After more than two weeks of struggle to find an acceptable, willing group of public and business members for the administration's new pay advisory committee, a list of names was to be sent to President Carter last night, little more than 24 hours before the group's first meeting.

The members may be announced today since the first meeting of the committee is slated for 10 a.m. Wednesday.

Meanwhile, administration sources said, important questions remain unresolved about the committee's role in setting and determining compliance with the pay standards in the non-union parts of the economy.

The size of the committee has been expanded from 15 to 18 members to accommodate a sixth representative from labor, John Lyons of the Bridge and Structural Iron Workers.

Lyons will be speaking for the building trades, who were insistent that they have their own man on the committee.

The other labor members are Lane Kirkland, secretary treasurer of the AFL-CIO; Douglas Fraser, president of the United Auto Workers; Frank Fitzsimmons, president of the Teamsters; Lloyd McBride, president of the United Steelworkers; and William Wynn, president of the United Food and Commerical Workers.
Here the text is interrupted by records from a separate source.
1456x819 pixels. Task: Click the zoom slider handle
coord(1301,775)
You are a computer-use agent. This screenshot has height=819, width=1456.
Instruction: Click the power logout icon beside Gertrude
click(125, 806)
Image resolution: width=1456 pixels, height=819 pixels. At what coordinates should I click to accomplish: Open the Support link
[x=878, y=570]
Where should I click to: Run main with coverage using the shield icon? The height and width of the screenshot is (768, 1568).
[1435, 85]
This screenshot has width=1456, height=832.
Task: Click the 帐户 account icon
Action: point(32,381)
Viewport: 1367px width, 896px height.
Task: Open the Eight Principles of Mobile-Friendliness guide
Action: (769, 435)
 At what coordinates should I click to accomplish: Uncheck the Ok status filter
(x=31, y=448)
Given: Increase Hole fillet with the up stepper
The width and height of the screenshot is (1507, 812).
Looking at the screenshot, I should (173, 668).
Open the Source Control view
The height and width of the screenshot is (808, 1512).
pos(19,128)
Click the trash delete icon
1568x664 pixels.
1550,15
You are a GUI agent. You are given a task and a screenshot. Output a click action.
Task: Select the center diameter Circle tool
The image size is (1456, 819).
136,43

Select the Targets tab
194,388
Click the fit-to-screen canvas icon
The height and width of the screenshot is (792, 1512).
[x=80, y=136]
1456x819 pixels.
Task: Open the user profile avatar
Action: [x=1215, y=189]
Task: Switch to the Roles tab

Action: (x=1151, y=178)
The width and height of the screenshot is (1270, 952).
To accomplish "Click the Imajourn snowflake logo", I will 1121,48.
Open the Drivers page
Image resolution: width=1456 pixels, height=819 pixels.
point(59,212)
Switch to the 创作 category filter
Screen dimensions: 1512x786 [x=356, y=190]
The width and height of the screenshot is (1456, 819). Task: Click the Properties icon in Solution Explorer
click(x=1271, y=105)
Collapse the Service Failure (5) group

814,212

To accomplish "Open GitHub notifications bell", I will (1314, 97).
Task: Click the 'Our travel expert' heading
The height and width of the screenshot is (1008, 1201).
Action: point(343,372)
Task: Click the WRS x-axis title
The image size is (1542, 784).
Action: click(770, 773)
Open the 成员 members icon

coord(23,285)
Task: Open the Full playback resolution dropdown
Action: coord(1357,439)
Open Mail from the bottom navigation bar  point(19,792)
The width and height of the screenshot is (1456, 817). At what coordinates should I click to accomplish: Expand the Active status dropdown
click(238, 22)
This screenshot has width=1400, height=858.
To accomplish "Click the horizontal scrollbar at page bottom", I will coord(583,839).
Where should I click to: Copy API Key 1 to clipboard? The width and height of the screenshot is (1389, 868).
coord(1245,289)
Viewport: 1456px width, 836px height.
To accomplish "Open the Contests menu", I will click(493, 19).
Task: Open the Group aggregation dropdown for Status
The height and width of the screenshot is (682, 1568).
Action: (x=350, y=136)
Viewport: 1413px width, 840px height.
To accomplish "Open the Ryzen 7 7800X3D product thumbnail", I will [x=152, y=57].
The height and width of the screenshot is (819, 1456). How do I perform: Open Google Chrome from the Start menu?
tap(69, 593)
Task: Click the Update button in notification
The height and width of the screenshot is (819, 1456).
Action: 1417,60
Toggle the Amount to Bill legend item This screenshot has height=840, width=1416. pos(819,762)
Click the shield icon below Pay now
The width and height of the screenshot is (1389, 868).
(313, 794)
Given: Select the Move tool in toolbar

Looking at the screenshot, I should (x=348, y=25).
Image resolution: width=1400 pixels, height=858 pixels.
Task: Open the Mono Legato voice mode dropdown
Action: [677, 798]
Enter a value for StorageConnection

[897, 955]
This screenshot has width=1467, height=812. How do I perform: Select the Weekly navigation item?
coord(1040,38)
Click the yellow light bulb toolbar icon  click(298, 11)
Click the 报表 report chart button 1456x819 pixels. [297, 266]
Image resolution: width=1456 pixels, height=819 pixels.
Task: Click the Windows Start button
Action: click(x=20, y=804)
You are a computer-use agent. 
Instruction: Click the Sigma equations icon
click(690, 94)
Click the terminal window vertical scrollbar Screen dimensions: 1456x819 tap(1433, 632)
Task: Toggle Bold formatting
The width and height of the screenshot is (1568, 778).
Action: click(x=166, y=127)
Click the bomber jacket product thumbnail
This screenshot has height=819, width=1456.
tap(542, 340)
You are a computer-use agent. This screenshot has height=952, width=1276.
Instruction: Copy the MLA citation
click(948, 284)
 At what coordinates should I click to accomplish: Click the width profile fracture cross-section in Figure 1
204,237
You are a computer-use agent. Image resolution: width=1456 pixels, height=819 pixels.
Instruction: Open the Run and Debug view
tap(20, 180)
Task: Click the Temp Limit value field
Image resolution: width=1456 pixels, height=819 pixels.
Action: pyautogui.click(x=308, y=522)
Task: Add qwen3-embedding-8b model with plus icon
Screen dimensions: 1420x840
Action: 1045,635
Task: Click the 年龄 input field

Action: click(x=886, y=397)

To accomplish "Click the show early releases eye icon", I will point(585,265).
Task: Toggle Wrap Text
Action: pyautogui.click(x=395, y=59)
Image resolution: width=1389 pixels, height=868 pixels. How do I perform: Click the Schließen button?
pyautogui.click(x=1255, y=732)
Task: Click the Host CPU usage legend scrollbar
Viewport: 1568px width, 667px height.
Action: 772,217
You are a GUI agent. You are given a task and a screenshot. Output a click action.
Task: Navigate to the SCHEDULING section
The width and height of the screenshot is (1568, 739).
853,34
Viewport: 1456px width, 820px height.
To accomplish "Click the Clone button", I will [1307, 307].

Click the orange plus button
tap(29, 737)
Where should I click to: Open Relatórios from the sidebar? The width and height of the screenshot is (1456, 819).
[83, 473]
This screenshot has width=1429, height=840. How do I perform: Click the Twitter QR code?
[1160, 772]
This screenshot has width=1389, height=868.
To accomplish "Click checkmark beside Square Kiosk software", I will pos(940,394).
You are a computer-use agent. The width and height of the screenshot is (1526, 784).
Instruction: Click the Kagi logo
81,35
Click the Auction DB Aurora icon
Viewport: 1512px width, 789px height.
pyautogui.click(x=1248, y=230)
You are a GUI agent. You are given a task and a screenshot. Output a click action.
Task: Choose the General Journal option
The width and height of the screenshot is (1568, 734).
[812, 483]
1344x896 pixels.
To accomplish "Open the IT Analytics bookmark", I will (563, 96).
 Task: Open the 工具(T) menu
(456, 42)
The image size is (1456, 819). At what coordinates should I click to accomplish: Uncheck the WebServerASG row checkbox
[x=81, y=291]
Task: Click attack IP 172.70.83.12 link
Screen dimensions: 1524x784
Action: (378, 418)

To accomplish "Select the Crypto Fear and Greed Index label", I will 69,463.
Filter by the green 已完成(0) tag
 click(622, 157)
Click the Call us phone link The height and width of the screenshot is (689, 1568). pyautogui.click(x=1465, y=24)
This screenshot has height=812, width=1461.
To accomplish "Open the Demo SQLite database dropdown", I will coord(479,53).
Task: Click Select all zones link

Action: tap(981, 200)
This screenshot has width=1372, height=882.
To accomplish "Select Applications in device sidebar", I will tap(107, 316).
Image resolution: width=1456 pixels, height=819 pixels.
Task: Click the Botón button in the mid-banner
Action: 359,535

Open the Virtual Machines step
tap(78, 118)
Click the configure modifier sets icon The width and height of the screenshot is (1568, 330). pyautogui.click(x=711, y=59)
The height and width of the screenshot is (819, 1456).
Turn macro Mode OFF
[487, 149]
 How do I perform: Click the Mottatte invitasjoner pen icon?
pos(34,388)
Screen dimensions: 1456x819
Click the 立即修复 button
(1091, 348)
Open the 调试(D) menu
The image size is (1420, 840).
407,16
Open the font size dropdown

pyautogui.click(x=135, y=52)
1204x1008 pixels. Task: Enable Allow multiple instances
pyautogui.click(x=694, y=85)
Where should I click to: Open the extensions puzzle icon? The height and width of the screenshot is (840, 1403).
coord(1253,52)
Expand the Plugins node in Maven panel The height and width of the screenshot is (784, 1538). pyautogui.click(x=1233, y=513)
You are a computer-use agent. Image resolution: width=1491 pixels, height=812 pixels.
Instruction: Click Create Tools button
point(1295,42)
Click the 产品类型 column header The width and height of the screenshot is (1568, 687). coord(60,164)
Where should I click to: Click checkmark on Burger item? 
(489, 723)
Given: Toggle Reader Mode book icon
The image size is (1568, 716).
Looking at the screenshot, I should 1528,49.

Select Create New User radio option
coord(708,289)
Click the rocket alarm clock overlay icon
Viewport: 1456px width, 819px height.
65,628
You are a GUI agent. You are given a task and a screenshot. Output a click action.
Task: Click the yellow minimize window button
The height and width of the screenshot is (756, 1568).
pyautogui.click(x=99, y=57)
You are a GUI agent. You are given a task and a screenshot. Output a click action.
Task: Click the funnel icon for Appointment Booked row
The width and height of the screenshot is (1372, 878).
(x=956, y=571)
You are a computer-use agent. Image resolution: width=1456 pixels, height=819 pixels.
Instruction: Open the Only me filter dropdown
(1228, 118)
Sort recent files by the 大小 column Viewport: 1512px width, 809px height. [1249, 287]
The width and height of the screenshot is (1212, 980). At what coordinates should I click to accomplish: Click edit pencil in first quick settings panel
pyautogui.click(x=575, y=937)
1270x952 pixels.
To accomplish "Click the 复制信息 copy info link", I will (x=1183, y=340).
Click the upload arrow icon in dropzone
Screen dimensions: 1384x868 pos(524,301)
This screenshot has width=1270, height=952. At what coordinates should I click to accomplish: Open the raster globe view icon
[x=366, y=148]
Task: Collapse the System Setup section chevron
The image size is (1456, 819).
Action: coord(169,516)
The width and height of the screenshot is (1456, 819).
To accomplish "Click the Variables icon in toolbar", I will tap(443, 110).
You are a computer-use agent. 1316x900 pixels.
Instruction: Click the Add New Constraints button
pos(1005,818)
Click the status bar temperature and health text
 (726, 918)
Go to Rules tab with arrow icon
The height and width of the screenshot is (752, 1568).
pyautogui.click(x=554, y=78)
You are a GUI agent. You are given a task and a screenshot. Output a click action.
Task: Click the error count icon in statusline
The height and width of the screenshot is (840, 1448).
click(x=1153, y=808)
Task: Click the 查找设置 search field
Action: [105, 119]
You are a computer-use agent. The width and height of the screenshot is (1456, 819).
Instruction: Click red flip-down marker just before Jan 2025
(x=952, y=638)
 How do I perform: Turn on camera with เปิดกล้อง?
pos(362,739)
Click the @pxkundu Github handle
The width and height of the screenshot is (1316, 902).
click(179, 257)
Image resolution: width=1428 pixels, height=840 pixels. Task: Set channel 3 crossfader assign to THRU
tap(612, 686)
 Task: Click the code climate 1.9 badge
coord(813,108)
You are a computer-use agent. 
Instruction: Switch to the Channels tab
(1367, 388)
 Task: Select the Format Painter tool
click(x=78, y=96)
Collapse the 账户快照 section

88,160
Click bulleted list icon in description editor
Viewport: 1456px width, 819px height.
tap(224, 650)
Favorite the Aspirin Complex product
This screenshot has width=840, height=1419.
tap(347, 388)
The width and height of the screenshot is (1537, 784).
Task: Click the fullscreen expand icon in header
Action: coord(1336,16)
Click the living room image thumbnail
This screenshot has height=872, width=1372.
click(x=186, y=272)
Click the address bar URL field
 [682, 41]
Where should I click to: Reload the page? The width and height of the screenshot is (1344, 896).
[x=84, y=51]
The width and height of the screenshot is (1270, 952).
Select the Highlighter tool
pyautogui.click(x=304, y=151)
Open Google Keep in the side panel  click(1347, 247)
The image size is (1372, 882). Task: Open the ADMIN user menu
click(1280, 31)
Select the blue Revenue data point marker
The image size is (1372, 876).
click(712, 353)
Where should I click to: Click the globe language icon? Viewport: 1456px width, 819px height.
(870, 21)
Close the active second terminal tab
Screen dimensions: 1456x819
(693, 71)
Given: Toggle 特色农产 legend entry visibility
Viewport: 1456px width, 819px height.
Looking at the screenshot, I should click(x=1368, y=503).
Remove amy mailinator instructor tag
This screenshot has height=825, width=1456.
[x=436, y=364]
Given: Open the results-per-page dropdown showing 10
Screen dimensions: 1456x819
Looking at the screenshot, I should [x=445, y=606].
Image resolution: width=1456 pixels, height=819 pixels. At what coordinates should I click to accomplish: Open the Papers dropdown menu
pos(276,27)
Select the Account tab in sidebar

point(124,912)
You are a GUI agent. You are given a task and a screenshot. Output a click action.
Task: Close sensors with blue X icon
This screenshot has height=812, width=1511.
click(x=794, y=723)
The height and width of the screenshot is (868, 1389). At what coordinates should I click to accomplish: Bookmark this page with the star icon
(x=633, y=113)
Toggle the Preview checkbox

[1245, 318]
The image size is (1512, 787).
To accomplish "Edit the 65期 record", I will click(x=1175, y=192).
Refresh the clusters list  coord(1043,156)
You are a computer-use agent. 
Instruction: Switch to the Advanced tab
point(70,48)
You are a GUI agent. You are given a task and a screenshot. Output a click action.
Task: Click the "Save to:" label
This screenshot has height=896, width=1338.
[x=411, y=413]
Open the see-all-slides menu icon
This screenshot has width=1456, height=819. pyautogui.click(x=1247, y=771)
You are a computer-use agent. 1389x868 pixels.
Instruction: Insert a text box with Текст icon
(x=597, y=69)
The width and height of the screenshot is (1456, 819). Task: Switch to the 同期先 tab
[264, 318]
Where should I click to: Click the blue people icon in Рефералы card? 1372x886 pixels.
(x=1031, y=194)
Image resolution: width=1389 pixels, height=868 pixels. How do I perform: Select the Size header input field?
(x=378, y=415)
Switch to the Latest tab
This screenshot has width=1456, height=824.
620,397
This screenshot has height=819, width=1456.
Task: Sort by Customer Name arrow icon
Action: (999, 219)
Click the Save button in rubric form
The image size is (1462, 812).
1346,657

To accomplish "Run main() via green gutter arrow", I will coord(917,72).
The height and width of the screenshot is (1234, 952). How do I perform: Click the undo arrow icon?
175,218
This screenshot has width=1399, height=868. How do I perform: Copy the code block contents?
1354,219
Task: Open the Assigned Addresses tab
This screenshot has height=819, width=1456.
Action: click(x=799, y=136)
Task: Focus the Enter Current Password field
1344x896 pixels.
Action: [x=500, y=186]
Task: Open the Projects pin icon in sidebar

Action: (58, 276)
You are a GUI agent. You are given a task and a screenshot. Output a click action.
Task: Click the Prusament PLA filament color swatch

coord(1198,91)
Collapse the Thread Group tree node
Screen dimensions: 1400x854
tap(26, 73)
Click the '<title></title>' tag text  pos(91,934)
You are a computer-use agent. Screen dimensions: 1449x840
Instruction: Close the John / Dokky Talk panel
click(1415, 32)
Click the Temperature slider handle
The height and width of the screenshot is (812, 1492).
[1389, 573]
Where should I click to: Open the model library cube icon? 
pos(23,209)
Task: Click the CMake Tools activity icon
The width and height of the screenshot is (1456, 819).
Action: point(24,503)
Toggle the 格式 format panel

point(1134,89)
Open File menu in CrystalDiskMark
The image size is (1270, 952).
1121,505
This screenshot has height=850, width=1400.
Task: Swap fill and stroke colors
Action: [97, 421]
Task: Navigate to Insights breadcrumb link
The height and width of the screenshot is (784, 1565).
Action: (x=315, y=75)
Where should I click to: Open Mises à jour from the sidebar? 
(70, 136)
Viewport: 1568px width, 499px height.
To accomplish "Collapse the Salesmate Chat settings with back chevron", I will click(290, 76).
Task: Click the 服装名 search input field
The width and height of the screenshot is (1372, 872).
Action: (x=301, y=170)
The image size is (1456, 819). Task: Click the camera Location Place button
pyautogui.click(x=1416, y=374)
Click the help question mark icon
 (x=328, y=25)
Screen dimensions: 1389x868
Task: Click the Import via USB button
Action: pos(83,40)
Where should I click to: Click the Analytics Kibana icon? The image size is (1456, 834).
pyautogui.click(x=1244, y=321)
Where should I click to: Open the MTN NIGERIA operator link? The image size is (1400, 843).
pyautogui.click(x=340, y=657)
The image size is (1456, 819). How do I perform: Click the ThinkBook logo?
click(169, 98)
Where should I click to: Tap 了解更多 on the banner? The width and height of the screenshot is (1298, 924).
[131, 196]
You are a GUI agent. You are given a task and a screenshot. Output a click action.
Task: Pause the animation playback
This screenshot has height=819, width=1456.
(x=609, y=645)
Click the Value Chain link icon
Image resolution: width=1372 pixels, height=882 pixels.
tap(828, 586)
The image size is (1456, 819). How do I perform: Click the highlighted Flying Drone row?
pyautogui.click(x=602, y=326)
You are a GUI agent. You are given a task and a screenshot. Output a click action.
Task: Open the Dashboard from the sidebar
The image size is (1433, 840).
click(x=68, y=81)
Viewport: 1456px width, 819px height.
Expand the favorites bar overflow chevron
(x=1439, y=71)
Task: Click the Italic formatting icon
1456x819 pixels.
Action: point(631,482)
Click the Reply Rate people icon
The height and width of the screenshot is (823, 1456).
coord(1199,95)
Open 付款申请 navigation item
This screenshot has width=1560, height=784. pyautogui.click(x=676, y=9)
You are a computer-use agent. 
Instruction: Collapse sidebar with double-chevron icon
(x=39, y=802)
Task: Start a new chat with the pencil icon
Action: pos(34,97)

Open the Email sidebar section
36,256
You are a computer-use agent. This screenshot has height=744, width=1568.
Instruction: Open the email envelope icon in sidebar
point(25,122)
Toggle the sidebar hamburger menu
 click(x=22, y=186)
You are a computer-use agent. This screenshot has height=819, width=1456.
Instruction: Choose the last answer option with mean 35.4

Originally, White House officials had hoped to propose a full slate of names to Carter on Oct. 5 and to have them announced early last week.

From the beginning, however, a number of business leaders endorsed the idea of a tripartite committee but declined to serve. Among them were Thomas Murphy, chairman of General Motors, Irving Shapiro, chairman of Du Pont, and Reginald Jones, chairman of General Electric.

That trio suggested the idea of a committee to Treasury Secretary G. William Miller, labor sources said. Labor and the administration had been discussing a similar proposal. Later after several weeks of negotiations, Kirkland and other labor leaders agreed to participate. The businessmen then declined to serve on the committee giving a variety of reasons for their decisions.

John Dunlop of Harvard University, a former secretary of Labor and highly respected mediator, will head the pay advisory committee in the beginning.